**** Exercise material
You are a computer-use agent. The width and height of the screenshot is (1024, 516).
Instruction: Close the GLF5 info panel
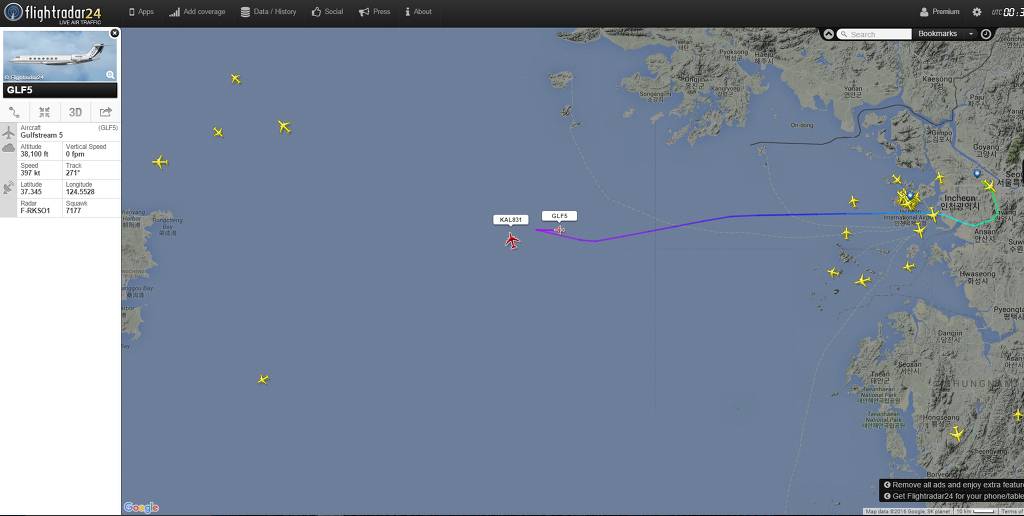114,33
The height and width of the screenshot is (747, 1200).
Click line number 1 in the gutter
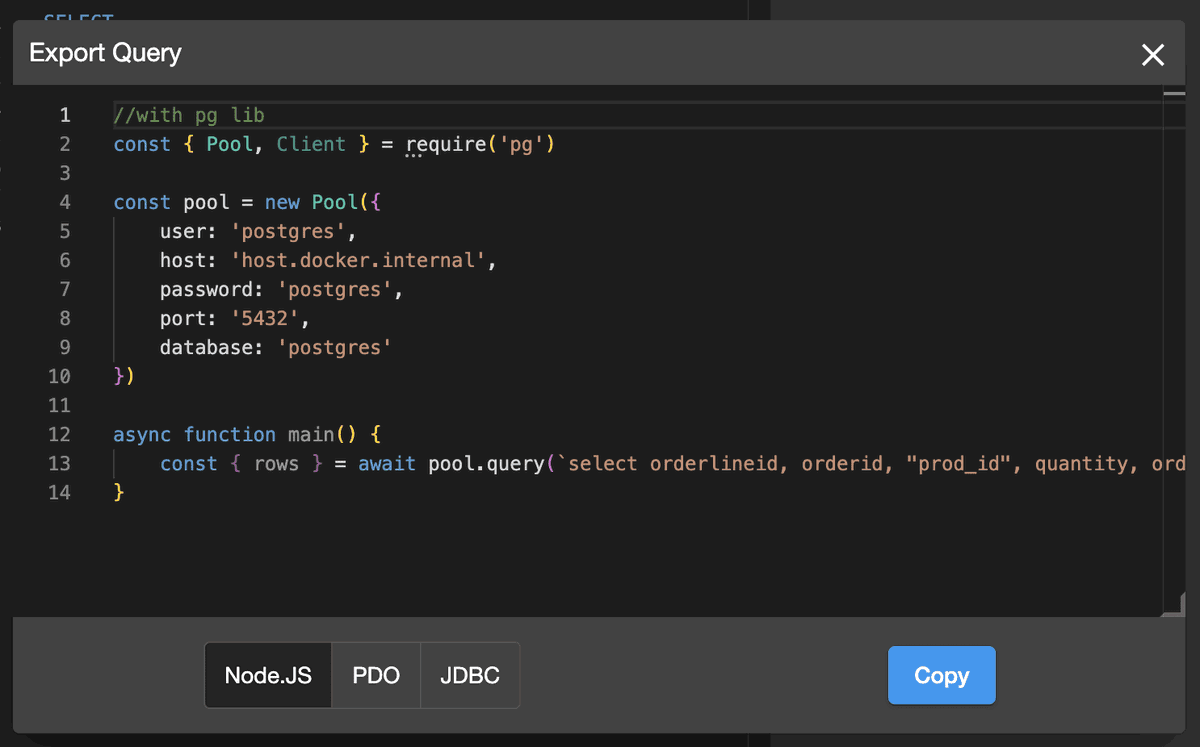(64, 115)
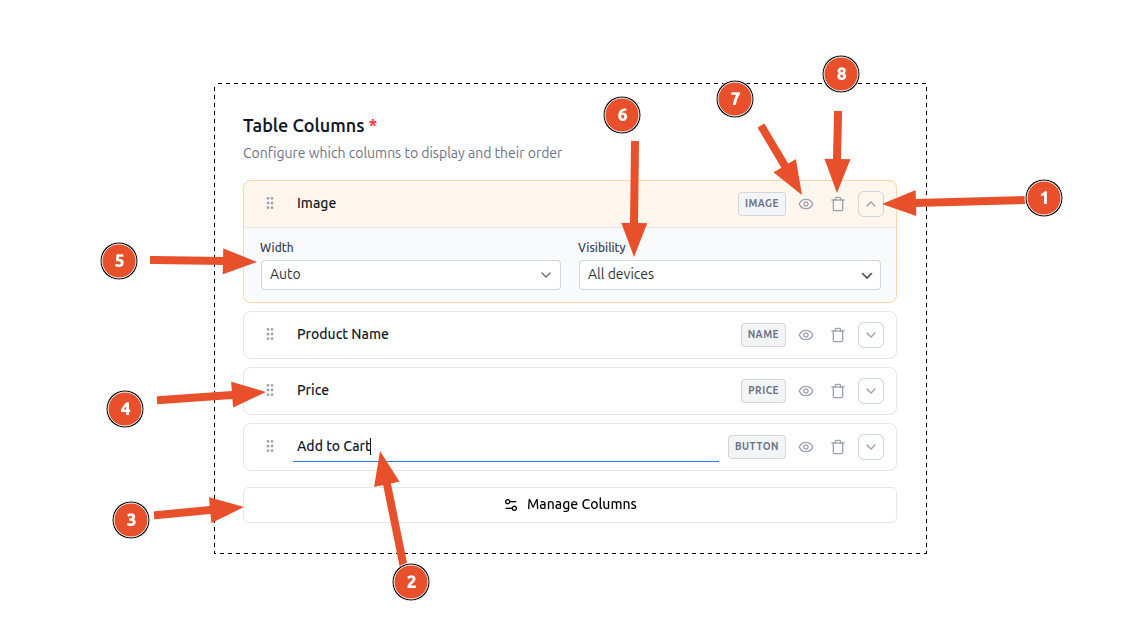Remove the Add to Cart column with trash icon

pyautogui.click(x=838, y=446)
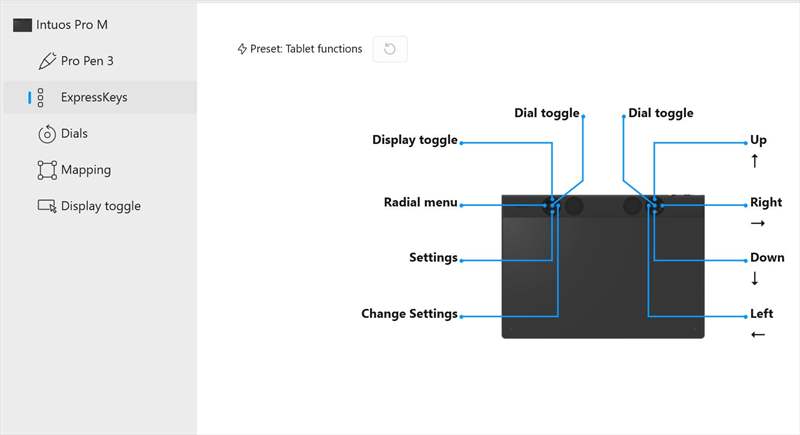Change the Settings ExpressKey assignment

point(433,258)
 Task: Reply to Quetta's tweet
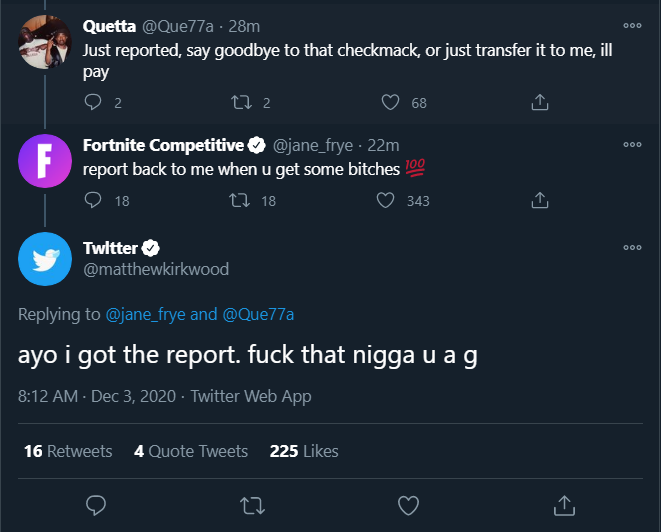93,102
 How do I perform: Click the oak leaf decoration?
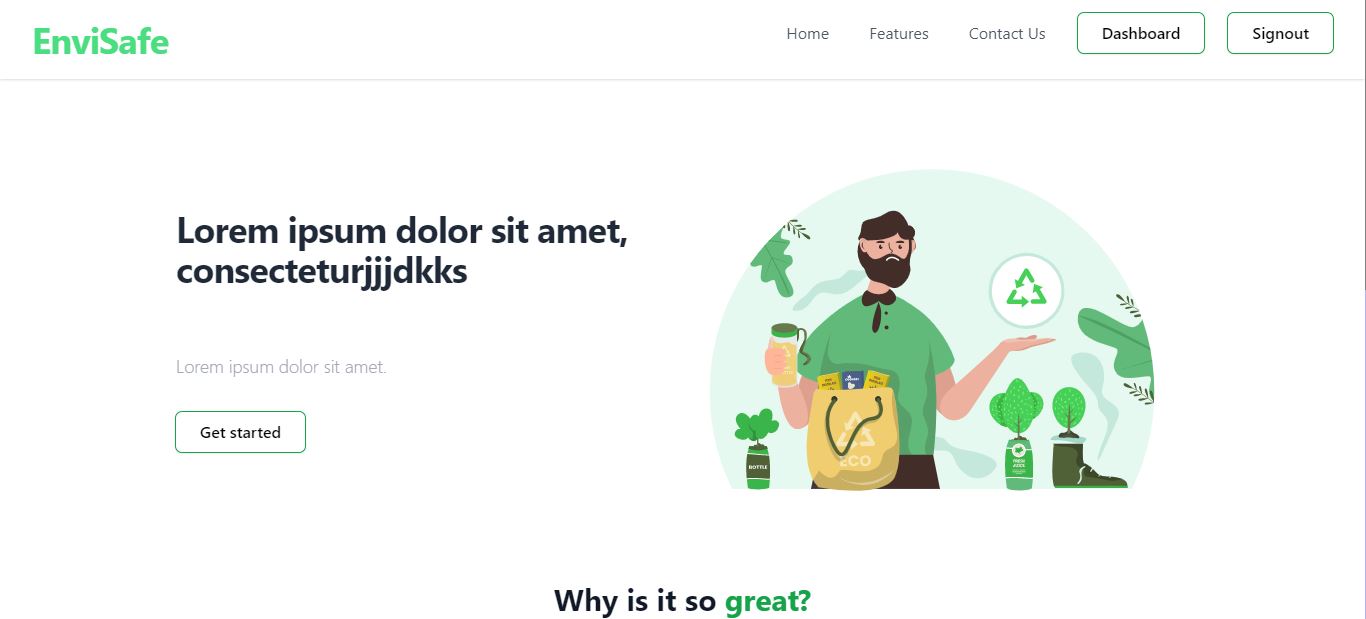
********
=== Task details ===
Which lines in the data above contain "screenshot"? Show each one.

=== Output for this task ===
You are a computer-use agent. The width and height of the screenshot is (1024, 516).
The height and width of the screenshot is (747, 1200).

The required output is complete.